The metadata shows the following: that you called my publication’s office from your work landline. That my mobile phone received a call from a payphone very near your office, at a time when data from your office swipe card showed you had left the office. That you had sent an email from your personal email account to an address on my company’s web server. And that later that night I had emailed my editor, and that shortly afterwards I had received a number of calls from my publication’s editor, managing editor and in-house lawyer. The next morning, an article by me detailing the leak appeared in my publication.

Similar scenarios have already occurred in Australia, Britain and the US.

In 2005, The Australian published a secret report about airport security by a former Customs officer named Alan Kessing. He was charged and convicted under section 70 of the Crimes Act and received a nine-month suspended sentence. According to the ABC’s Media Watch, metadata showed he had called The Australian from a payphone near his house.

In 2014, former US State Department official Stephen Kim was convicted under US espionage law for leaking a State Department report to a Fox News journalist. Metadata established that he had made and received calls to journalist James Rosen, that he had called up the report on a secure computer at his work, and that both he and Rosen had left the State Department building at roughly the same time.

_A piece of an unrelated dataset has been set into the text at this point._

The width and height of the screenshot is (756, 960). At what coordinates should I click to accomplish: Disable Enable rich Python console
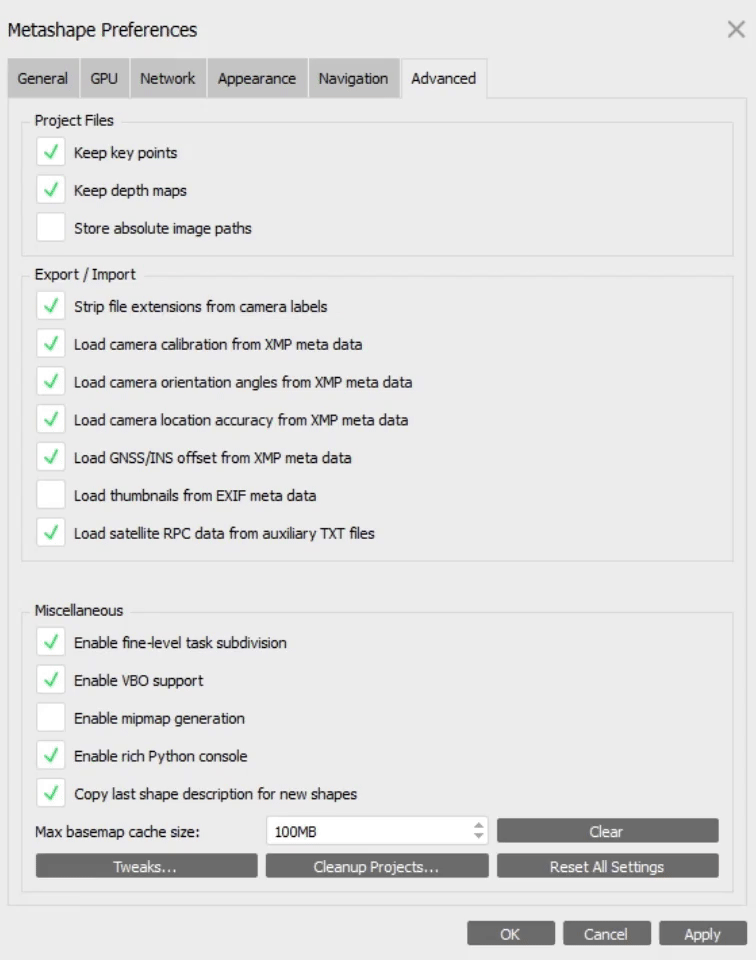click(x=51, y=757)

Last year in Britain, London police used metadata to arrest and charge a police officer for leaking information to the political editor of The Sun, Tom Newton Dunn. Newton Dunn’s phone records were obtained without a warrant and despite a British law which protects journalists’ sources.

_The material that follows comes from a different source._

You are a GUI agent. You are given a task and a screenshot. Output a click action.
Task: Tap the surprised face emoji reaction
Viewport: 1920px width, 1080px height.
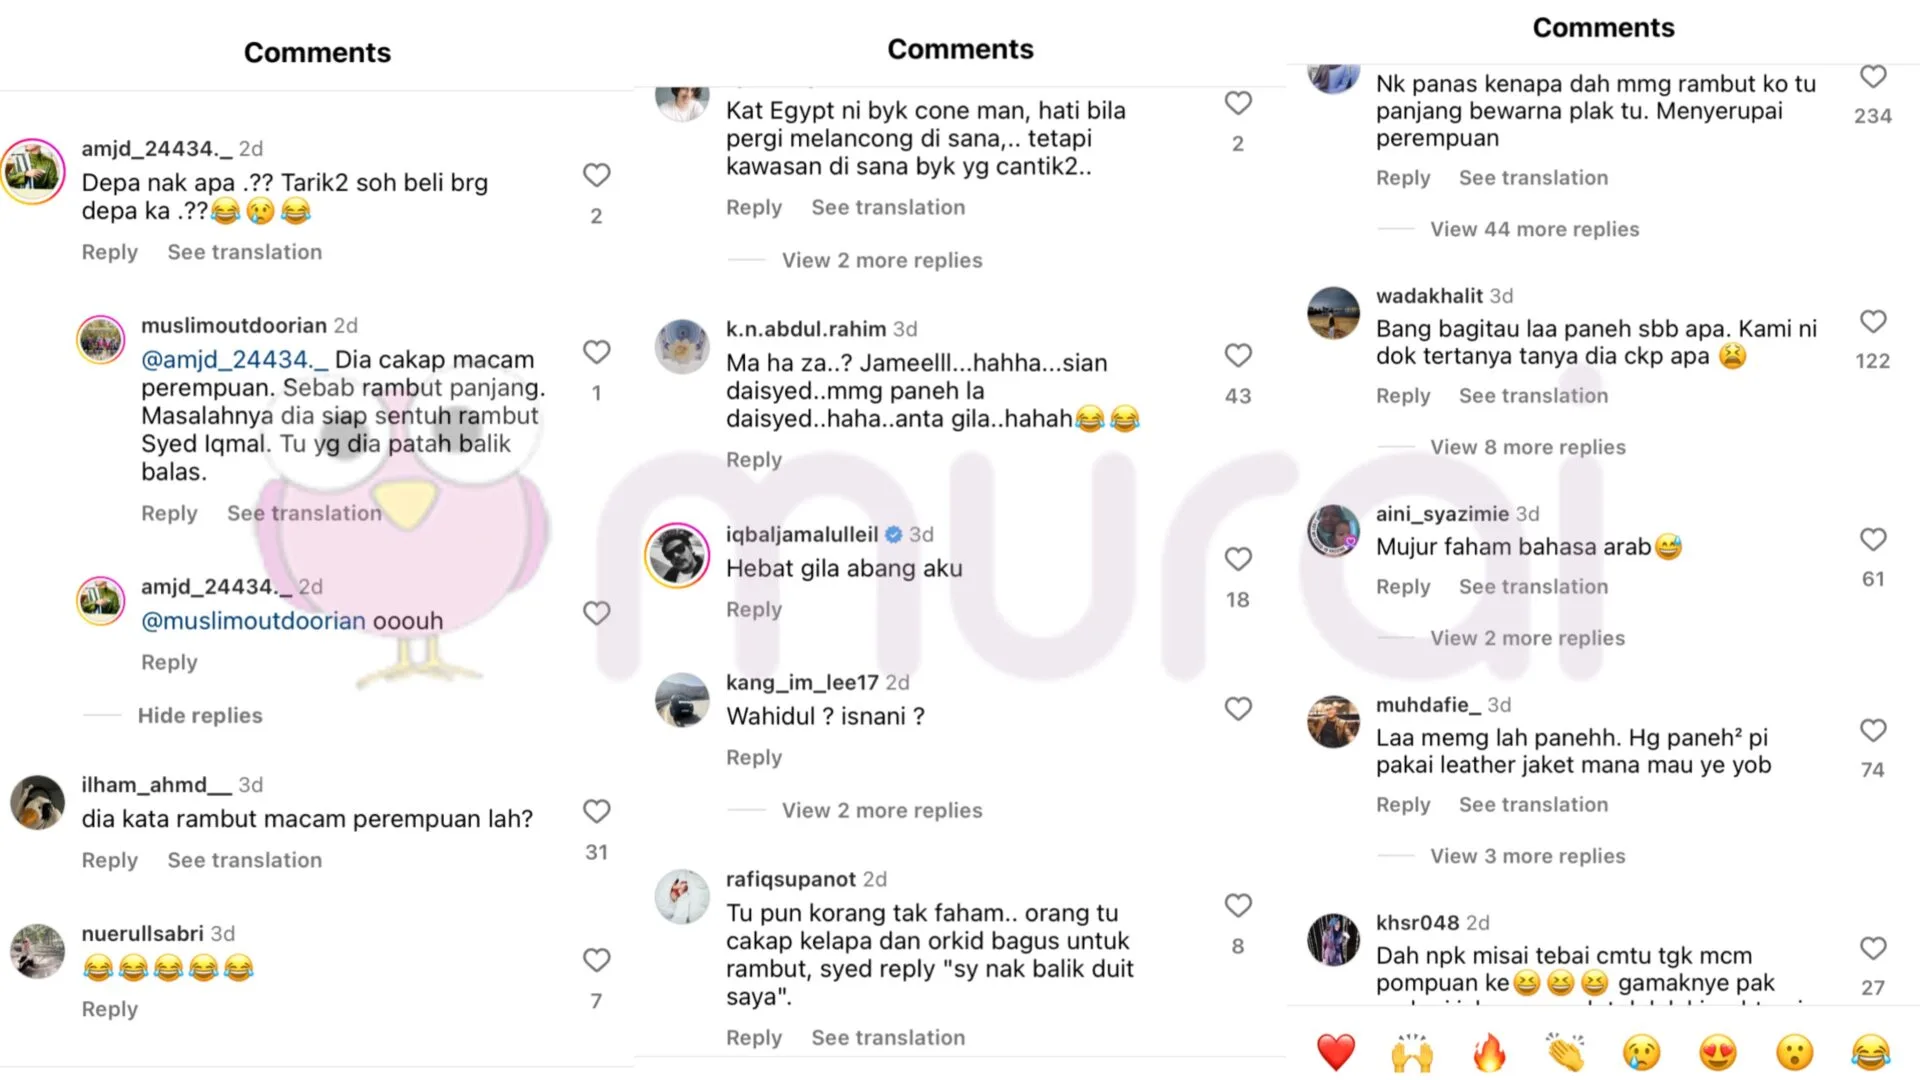pos(1795,1052)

Is there potential for abuse?

Clearly, yes.

Phone and internet companies will be required to keep much more data than they require. This data could then be hacked by criminals that manage to get unauthorised access – a scenario we’ve seen repeatedly with hacking cases such as Anthem and Aussie Travel Cover.

Law enforcement officers could also abuse the system. As a former police officer explained to the ABC’s Marc Fennell, current safeguards are simply not good enough to prevent officers from abusing their access.

“Right now it would be so easy for me to slip in my ex-girlfriend’s number in the current process under any investigation and no-one would pick it up, because there’s no detail,” the anonymous former officer told Fennell. “The Australian people are being sleepwalked into a system the Attorney-General can not even articulate.”

Another unforeseen consequence includes the ability of metadata records to be subpoenaed as part of civil lawsuits. Communications Minister Malcolm Turnbull has admitted that the current legislation allows third parties to access stored metadata under a court order. That metadata could then start popping up in civil cases, such as insurance fraud, copyright violation – even divorce proceedings.

For instance, in 2013-14, Telstra disclosed communications content and metadata because of a court order 598 times.

What are the safeguards?

The new law will be overseen by the Commonwealth Ombudsman, who will be able to investigate and report on potential abuses. The law stipulates that the Ombudsman must report to the Attorney-General annually, and that the minister must then table that report to Parliament.

According to the bill’s Explanatory Memorandum, “the Commonwealth Ombudsman will, for the first time, have the power to inspect the records of enforcement agencies to ensure that agencies are complying with their obligations under the TIA Act.”

However, any investigation will happen only after the fact. The Ombudsman does not act as a gatekeeper and will not have any role in approving or denying metadata requests.

The Ombudsman’s reports are likely to be heavily redacted. The bill states that the Ombudsman’s report cannot reveal any details that might prejudice an investigation, or “compromise any enforcement agency’s operational activities or methodologies.”

Will the bill pass?

It seems likely.

The bill will pass with the support of both major parties. Labor has said it supports the bill. Labor members on the Joint Committee on Intelligence and Security have recommended that the bill be passed with amendments. It depends on Labor.

The Greens and other minor parties will not be able to block the legislation if Labor supports it.